◆ Required task ◆
Please rewrite every line of the data from the start through the line with "pos(115,223)", and increase each coordinate in the answers by 104. Leave the pictures out.

--------------------------------

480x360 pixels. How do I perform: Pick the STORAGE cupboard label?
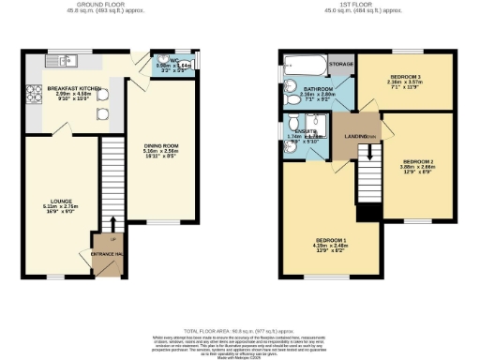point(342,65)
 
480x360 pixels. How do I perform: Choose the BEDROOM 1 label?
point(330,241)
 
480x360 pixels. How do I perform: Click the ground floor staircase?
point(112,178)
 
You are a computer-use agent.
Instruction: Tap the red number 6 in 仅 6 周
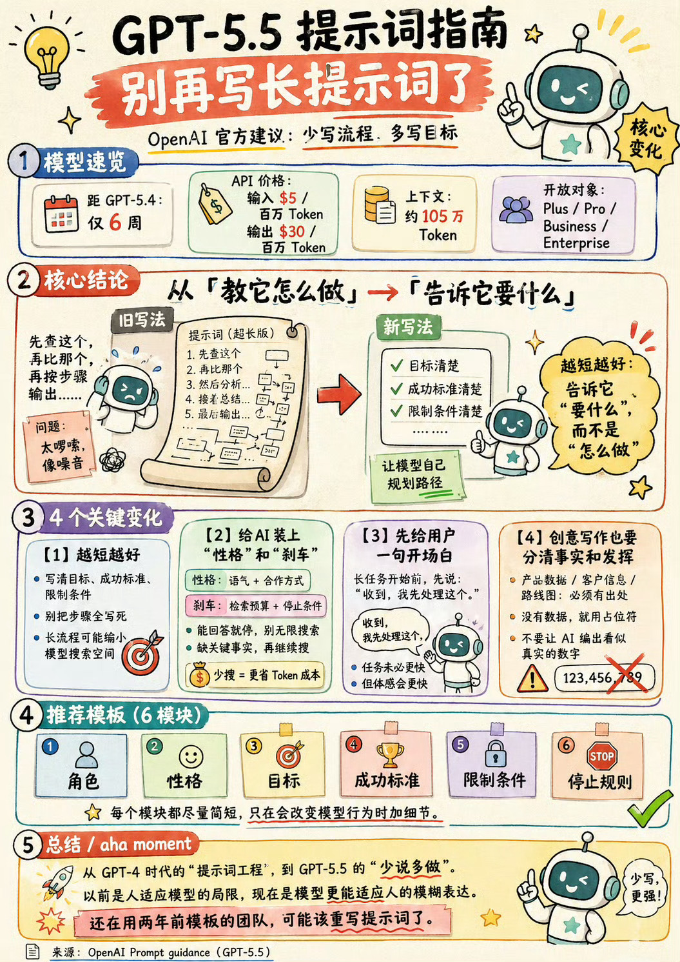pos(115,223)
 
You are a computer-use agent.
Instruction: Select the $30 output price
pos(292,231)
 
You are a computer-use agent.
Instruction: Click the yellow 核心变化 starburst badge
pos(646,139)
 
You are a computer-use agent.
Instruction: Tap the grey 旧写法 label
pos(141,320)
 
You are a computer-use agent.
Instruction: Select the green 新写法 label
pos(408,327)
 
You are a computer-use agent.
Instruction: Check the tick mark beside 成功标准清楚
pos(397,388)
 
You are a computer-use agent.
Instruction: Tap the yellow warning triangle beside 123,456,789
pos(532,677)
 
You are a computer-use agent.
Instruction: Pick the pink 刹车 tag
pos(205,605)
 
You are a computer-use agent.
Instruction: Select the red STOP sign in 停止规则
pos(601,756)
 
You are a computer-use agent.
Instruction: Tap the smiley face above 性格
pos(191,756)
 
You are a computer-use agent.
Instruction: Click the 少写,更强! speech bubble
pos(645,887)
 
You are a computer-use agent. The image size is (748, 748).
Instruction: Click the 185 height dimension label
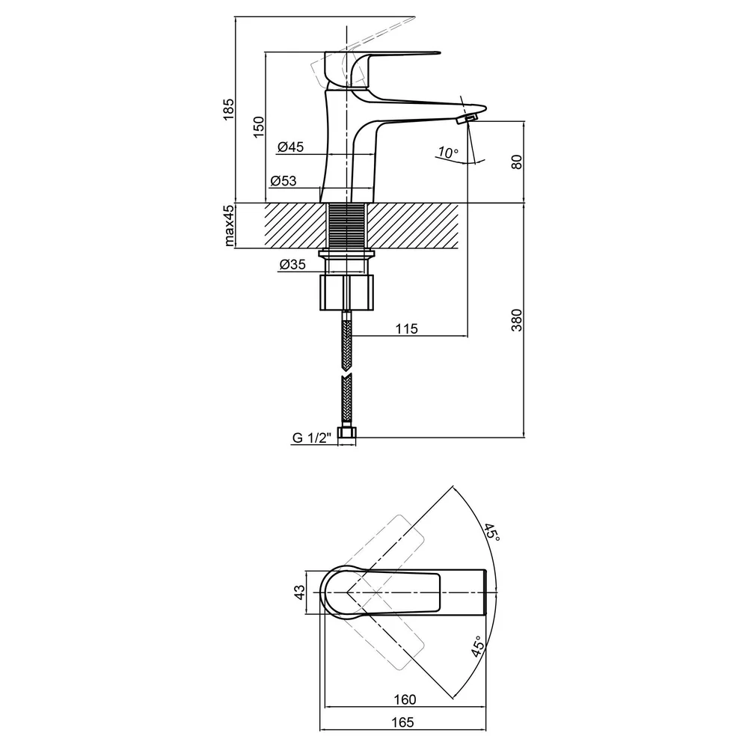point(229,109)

--------------------------------

◆ Task output ◆
480x360 pixels. How do I perform: Pick the STORAGE cupboard label?
point(446,169)
 
480x360 pixels. How do I perform: Choose the BEDROOM 1 label?
point(434,345)
 
480x360 pixels. How do I perform: Click the ground floor staircase?
point(216,282)
 
You are a computer-use agent.
Instruction: Tap the red number 6 in 仅 6 周
pos(219,327)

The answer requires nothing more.